- [WHAT IS REQUIRED]: The line with "Open the 造型商店 shop", the line with "Given: Collapse the left sidebar chevron", and all lines between them in the material below: return these exactly, and no others.
(INFORMATION begins)
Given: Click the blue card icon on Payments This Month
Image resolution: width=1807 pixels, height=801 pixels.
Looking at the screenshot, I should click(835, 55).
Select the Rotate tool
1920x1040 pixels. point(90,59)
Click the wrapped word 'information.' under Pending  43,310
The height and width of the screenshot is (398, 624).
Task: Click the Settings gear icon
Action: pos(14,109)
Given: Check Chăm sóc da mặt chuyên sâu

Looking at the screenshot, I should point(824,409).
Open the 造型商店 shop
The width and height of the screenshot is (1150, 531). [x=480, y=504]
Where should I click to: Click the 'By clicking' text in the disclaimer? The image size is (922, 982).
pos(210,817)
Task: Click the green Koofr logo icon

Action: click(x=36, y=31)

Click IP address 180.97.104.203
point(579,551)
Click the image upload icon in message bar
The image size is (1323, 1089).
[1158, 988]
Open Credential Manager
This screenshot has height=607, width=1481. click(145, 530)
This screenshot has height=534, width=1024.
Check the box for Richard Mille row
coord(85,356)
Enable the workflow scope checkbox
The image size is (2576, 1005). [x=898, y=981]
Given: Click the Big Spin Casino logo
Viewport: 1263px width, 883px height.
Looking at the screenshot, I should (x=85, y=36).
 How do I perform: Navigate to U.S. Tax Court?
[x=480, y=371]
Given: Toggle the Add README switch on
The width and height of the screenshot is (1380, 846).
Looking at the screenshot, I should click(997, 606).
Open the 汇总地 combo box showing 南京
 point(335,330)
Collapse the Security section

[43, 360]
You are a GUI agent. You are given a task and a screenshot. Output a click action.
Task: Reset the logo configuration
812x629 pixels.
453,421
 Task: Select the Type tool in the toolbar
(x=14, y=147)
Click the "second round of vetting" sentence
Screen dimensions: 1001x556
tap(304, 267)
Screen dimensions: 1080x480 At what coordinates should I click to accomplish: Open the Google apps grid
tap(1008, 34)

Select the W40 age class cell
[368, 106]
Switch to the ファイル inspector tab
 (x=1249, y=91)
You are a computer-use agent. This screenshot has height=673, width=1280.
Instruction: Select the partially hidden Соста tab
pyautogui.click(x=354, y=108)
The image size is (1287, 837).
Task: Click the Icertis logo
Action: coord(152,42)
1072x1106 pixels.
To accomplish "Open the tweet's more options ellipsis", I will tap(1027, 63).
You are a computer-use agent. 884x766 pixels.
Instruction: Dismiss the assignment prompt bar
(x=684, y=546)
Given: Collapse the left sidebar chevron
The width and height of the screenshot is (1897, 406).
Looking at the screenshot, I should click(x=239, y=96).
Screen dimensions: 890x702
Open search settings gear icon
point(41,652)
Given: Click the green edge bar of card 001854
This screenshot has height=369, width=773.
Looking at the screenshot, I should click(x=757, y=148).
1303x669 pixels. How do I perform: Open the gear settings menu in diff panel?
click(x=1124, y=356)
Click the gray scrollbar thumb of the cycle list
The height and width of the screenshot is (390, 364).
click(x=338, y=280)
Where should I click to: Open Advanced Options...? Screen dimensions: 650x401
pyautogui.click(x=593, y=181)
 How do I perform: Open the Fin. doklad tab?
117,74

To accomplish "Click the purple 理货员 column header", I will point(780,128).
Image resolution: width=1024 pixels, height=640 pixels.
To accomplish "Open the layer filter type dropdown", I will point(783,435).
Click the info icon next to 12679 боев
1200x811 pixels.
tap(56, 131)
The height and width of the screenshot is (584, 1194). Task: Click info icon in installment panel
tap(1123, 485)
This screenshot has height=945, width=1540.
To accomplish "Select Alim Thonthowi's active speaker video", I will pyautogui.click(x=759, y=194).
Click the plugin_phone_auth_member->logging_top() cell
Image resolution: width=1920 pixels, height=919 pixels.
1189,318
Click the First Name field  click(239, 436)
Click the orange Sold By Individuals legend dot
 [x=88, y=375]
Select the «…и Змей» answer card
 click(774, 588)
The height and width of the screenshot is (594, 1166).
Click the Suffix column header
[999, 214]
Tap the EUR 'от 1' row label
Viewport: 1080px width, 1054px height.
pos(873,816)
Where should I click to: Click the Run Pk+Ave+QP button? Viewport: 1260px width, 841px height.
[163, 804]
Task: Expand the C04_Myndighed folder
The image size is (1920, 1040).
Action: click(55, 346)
(INFORMATION ends)
- [RESULT FOR THIS EXERCISE]:
Open the 造型商店 shop
The width and height of the screenshot is (1150, 531). [x=480, y=504]
Where should I click to: Click the 'By clicking' text in the disclaimer? The image size is (922, 982).
pos(210,817)
Task: Click the green Koofr logo icon

Action: click(x=36, y=31)

Click IP address 180.97.104.203
point(579,551)
Click the image upload icon in message bar
The image size is (1323, 1089).
[1158, 988]
Open Credential Manager
This screenshot has height=607, width=1481. click(145, 530)
This screenshot has height=534, width=1024.
Check the box for Richard Mille row
coord(85,356)
Enable the workflow scope checkbox
The image size is (2576, 1005). [x=898, y=981]
Given: Click the Big Spin Casino logo
Viewport: 1263px width, 883px height.
Looking at the screenshot, I should (x=85, y=36).
 How do I perform: Navigate to U.S. Tax Court?
[x=480, y=371]
Given: Toggle the Add README switch on
The width and height of the screenshot is (1380, 846).
Looking at the screenshot, I should click(997, 606).
Open the 汇总地 combo box showing 南京
 point(335,330)
Collapse the Security section

[43, 360]
You are a GUI agent. You are given a task and a screenshot. Output a click action.
Task: Reset the logo configuration
812x629 pixels.
453,421
 Task: Select the Type tool in the toolbar
(x=14, y=147)
Click the "second round of vetting" sentence
Screen dimensions: 1001x556
tap(304, 267)
Screen dimensions: 1080x480 At what coordinates should I click to accomplish: Open the Google apps grid
tap(1008, 34)

Select the W40 age class cell
[368, 106]
Switch to the ファイル inspector tab
 (x=1249, y=91)
You are a computer-use agent. This screenshot has height=673, width=1280.
Instruction: Select the partially hidden Соста tab
pyautogui.click(x=354, y=108)
The image size is (1287, 837).
Task: Click the Icertis logo
Action: coord(152,42)
1072x1106 pixels.
To accomplish "Open the tweet's more options ellipsis", I will tap(1027, 63).
You are a computer-use agent. 884x766 pixels.
Instruction: Dismiss the assignment prompt bar
(x=684, y=546)
Given: Collapse the left sidebar chevron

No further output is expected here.